We’re running chef version 12.11.18 on our amazon opsworks instances and getting the following error when converging recipes,
[2016-09-09T01:18:48+00:00] INFO: Forking chef instance to converge…
[2016-09-09T01:18:48+00:00] INFO: *** Chef 12.11.18 ***
[2016-09-09T01:18:48+00:00] INFO: Platform: x86_64-linux
[2016-09-09T01:18:48+00:00] INFO: Chef-client pid: 12235
[2016-09-09T01:18:49+00:00] WARN: unable to detect ipaddress
[2016-09-09T01:18:49+00:00] ERROR: Running exception handlers
[2016-09-09T01:18:49+00:00] ERROR: Exception handlers complete
[2016-09-09T01:18:49+00:00] FATAL: Stacktrace dumped to /var/chef/runs/7c706854-be17-4d21-9c78-e9fc910e96ee/local-mode-cache/cache/chef-stacktrace.out
[2016-09-09T01:18:49+00:00] FATAL: Please provide the contents of the stacktrace.out file if you file a bug report
[2016-09-09T01:18:49+00:00] ERROR: Unable to determine node name: configure node_name or configure the system’s hostname and fqdn
[2016-09-09T01:18:50+00:00] FATAL: Chef::Exceptions::ChildConvergeError: Chef run process exited unsuccessfully (exit code 1)
Wondering if anyone has seen this and what we might look for. Some relevant info -
I suspect the key is in the “unable to detect ipaddress”. It looks like your instance for some reason doesn’t have networking configured, or the configuration readable. Are you running chef as user root? What do you get when you run “ip address show” or ifconfig manually?
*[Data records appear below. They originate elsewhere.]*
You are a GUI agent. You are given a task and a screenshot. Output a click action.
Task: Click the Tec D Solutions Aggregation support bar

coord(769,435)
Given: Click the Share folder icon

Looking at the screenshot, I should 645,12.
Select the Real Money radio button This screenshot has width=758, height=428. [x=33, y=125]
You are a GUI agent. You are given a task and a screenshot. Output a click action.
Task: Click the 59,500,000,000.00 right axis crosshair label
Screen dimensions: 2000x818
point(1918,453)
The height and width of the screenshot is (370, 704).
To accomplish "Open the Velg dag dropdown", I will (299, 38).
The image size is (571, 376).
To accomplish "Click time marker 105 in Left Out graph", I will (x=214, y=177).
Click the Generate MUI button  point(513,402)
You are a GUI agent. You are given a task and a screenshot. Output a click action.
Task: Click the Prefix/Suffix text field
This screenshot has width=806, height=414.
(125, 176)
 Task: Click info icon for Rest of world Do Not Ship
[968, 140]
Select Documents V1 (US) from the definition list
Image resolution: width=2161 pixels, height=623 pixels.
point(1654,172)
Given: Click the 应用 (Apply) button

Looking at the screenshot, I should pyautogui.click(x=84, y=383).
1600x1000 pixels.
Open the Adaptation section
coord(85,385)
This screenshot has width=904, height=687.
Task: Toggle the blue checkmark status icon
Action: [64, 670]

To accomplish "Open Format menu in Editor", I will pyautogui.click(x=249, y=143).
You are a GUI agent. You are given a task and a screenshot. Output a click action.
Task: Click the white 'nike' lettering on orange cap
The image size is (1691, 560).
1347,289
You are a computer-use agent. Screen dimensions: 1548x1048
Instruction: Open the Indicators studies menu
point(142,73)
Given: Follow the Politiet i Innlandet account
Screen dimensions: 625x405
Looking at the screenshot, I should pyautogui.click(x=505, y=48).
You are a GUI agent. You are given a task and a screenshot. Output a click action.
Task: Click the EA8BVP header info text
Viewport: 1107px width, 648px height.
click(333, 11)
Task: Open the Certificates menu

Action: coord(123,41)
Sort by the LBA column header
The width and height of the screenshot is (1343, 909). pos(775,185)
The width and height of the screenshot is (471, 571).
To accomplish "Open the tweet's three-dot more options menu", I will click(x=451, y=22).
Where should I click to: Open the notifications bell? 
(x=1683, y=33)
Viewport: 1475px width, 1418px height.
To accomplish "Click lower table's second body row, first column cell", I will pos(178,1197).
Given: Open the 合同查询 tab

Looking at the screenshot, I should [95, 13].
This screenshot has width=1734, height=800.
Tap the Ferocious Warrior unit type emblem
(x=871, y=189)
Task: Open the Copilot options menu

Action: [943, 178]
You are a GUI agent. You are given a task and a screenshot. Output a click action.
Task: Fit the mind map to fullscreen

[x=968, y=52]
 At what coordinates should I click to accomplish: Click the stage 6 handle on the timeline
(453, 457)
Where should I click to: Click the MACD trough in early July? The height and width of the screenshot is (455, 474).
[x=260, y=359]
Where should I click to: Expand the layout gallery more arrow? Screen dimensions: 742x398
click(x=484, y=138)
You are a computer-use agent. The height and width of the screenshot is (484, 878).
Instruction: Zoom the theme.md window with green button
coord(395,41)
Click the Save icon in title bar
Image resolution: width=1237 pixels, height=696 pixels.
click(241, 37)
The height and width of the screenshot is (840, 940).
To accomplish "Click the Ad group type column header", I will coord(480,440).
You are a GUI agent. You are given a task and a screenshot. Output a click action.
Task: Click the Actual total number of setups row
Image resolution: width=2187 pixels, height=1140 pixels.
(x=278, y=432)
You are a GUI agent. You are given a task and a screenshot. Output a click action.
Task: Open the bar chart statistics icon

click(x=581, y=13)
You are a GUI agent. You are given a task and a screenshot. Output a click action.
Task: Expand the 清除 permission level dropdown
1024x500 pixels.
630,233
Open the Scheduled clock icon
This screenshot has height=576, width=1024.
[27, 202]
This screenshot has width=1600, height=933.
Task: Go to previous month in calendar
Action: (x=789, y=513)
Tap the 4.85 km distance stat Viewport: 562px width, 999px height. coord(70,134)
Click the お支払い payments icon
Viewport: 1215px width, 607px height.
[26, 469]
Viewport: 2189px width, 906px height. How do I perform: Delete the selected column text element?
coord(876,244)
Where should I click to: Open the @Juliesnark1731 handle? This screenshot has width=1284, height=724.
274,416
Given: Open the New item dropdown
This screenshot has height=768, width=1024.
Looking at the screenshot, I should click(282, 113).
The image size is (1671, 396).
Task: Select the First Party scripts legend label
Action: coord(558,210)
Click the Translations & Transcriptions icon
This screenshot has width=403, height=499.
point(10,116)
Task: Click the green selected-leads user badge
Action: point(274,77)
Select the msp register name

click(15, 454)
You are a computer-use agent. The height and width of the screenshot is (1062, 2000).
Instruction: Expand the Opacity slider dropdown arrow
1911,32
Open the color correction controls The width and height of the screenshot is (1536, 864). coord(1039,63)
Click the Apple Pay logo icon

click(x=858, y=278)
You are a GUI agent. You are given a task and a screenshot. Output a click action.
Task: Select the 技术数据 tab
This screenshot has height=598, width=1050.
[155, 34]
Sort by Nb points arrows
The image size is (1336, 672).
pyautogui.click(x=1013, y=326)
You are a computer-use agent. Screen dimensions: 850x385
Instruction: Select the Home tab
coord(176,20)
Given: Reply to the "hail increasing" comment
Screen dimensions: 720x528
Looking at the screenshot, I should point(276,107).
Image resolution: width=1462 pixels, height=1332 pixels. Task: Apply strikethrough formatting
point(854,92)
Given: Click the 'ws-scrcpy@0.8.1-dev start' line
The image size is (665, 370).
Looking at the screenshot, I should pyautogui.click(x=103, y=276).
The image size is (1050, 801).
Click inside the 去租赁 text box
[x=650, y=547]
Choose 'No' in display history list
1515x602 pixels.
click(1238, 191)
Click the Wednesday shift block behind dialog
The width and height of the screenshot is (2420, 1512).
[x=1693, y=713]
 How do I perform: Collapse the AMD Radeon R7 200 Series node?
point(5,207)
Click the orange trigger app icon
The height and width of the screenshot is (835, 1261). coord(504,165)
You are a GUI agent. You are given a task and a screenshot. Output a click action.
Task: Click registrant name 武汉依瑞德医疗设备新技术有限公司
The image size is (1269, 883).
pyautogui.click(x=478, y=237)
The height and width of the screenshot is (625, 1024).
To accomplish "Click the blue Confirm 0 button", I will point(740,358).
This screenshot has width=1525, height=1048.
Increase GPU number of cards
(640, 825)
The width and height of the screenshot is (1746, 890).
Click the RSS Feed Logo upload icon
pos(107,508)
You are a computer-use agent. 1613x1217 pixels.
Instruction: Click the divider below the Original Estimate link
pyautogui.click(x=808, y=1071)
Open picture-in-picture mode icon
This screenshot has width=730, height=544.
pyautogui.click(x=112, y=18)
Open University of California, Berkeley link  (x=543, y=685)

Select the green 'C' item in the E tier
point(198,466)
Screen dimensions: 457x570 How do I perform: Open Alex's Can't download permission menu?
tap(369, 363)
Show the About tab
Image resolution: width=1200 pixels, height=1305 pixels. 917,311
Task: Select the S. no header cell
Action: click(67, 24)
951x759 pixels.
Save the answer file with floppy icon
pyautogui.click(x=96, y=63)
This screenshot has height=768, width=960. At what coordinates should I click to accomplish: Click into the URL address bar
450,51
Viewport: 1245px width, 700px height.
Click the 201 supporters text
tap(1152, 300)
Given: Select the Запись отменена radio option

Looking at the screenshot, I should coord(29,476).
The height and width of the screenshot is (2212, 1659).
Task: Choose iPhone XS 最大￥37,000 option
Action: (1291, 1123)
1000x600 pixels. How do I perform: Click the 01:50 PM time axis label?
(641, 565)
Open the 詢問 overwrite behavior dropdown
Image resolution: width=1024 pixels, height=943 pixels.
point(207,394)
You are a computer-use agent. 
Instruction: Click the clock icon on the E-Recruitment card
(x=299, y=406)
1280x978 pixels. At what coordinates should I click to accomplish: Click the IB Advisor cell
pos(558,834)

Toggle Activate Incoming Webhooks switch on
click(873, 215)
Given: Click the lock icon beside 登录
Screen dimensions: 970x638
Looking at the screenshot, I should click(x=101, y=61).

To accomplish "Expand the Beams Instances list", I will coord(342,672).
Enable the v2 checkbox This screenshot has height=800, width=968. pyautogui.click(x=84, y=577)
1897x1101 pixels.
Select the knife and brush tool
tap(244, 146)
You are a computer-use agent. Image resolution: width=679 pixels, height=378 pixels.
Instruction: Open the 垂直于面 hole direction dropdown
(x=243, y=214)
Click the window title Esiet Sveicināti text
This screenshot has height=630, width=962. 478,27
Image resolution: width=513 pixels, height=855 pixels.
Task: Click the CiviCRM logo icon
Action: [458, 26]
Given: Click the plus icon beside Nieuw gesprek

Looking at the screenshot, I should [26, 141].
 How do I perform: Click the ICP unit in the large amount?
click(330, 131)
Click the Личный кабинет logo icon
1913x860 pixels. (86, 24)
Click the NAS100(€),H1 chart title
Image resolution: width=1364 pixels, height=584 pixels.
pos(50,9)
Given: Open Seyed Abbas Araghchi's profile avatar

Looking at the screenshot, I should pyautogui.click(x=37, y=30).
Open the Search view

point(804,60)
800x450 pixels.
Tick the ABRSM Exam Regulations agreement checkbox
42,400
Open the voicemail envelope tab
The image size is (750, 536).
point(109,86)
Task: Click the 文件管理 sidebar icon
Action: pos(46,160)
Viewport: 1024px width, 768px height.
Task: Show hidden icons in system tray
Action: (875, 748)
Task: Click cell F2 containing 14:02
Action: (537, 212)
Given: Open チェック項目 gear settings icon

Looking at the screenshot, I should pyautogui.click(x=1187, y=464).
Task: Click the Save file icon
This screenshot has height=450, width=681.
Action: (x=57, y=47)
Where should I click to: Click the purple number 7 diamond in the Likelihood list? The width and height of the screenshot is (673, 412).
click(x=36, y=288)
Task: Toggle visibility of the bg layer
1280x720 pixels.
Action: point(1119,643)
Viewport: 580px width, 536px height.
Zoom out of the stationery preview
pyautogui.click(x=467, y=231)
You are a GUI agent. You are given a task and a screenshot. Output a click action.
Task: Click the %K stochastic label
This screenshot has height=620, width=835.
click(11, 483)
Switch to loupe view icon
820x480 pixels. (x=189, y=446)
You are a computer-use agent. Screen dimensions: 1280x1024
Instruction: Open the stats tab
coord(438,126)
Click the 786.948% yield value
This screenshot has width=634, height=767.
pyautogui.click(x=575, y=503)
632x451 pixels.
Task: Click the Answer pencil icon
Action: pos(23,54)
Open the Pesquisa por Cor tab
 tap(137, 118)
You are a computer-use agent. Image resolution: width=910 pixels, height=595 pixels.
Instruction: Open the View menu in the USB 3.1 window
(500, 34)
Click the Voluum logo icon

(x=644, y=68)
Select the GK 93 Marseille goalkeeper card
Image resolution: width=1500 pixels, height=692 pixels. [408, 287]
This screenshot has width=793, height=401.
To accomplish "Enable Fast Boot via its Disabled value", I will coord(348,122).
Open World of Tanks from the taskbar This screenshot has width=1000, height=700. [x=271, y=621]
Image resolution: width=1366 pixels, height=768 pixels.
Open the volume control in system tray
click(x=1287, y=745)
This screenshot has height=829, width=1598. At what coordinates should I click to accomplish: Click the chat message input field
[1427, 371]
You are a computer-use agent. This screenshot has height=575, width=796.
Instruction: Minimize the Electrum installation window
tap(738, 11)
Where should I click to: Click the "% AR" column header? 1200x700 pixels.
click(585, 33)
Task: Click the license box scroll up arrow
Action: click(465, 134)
this can get weird on AWS. But if this is on a VPC check your VPC “DNS resolution” options… again this gets funky behavior node.name fails without this for example
Maybe shot in dark but I know i had issues when coding stuff with chef-provisioning when i realized the default was to not use dns resolution … check it out?
-Geo
Thanks all for the replies, one issue I found was high memory usage, which we believe is caused by something unrelated. restarted the node and the node name / fqdn issues have disappeared for now.